Playwright Novelist Screenwriter

Vue Weekly – Resurrecting the Strand

by: Fawnda Mithrush  VUE weekly

Francois Chevennement admits he was stunned to find out that most lifelong Edmontonians have no idea where the famed Strand Theatre once stood.

“Everyone knows about it in the States, but no one in Edmonton here knows that we had the Strand,” he says, noting that some of the world’s greatest vaudeville artists once performed right there, on Jasper Avenue: “Buster Keaton, Laurel and Hardy—hello!” he quips.

Initially named the Pantages Theatre after its founder, the Strand sat on the corner of Jasper and 102 Street, beneath the Enbridge tower—a measly 12-inch plaque on the north wall is now the only mark distinguishing the historic theatre’s background.

As Citie Ballet’s artistic director, Chevennement came across the story of the Strand last year, when he was given an article about the mysterious death of the theatre’s manager, Lester Treffery.

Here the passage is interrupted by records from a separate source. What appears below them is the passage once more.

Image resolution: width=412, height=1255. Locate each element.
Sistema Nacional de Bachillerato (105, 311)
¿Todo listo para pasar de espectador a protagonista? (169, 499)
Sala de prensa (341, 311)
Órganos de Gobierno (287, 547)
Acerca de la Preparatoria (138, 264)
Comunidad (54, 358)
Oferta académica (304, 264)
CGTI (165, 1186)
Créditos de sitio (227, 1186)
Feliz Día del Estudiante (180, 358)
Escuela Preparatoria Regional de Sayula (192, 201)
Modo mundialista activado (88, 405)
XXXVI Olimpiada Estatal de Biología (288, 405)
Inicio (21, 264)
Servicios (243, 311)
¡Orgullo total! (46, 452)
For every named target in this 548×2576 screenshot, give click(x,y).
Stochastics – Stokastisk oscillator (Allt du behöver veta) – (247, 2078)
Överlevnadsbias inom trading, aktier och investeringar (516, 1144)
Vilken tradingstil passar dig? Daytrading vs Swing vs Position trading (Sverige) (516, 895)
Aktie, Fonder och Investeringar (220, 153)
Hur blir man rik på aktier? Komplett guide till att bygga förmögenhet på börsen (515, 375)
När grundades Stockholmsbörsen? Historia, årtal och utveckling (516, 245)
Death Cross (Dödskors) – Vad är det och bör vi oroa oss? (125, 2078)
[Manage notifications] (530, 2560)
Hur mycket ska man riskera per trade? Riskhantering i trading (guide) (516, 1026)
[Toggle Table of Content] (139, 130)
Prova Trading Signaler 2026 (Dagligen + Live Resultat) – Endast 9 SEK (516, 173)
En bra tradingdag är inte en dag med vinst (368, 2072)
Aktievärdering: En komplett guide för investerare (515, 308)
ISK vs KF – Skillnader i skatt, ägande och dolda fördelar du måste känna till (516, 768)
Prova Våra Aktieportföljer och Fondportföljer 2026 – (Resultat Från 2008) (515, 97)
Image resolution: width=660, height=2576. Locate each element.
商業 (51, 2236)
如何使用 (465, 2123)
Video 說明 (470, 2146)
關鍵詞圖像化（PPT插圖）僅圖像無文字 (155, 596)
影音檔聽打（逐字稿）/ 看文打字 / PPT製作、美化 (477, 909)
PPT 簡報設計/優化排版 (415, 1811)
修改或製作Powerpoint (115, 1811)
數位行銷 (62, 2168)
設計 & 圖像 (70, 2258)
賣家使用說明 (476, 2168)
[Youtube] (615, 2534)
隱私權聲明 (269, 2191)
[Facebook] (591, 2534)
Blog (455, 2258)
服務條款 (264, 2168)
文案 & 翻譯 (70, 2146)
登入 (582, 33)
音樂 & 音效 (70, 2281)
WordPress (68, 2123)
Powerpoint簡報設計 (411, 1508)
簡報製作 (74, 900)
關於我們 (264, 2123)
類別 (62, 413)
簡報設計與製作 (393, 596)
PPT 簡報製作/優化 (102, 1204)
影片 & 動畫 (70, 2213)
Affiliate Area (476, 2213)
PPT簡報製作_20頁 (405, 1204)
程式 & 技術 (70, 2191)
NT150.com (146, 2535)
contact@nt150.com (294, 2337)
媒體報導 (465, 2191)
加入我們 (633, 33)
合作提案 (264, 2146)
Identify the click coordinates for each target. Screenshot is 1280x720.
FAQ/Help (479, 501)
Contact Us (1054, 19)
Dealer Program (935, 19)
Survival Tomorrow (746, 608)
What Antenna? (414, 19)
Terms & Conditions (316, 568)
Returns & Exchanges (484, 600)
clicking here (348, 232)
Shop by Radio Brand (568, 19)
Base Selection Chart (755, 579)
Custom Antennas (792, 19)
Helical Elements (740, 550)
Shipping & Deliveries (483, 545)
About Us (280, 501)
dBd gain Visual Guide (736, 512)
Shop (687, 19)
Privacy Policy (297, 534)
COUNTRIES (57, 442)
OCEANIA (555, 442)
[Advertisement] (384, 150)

“I wanted to present something that was really Alberta, especially Edmonton,” he explains, and the mythology surrounding the Strand intrigued him.

Though the manager’s death was never deemed a murder (Treffery was found dead at the bottom of the staircase with an apparent head injury), Chevennement notes that there was another, more symbolic death that occurred when the live vaudeville stage was changed into a film screen, and he decided to explore that shift in his next full-length ballet: Murder at the Strand.

Chevennement recruited a libretto-writer, Katherine Koller, to develop a script for the piece. Along with a bit of can-can and slapstick-style shenanigans in the ballet studio, Murder began to take shape.

“In the 1920s, because moving pictures were starting to come here, people weren’t going to vaudeville anymore. They wanted to see the new technology,” says Koller. “So my goal was to build the relationship between something that we already had and was killed. The murder in the title came from that: it was the murder of live theatre.”

Incorporating new technology himself, Chevennement employed videographer Travis Fairweather to help create a film that would augment the ballet through projections—they filmed a dancer for a day in Fort Edmonton Park’s Selkirk Hotel (incidentally, the original Selkirk was right across the street from the Strand).

The characters in the piece are partly historic, partly symbolic, Chevennement says. On the historic side there’s Treffery (danced by Luke Muscat), the manager who changed the theatre’s format. Then there’s Charlie Wilson, the true-to-life longtime doorman of the Strand, played by Jason Vaz. On the fictional side, there’s Marie (Lauren O’Kell), a young dancer trying to make a name for herself by getting into the movies. She’s foiled by Aster (Danica Smith), an older, experienced dancer. “Aster is a bit of a diva, the prima ballerina,” Chevennement chuckles. Six other female dancers round out the cast, along with pianist Evan Rokeby-Thomas, who will score the show just as a pianist would have during a silent film in the roaring ’20s.

“One of the things I want to do in the piece is to give people a hint that they should not forget the past. The past helps us to evolve: you always remember what you did earlier so you can move forward,” Chevennement explains. Whatever Murder at the Strand shows audiences, there may be a few more Edmontonians who take a closer peek at the plaque on the Enbridge wall as they’re strolling down Jasper.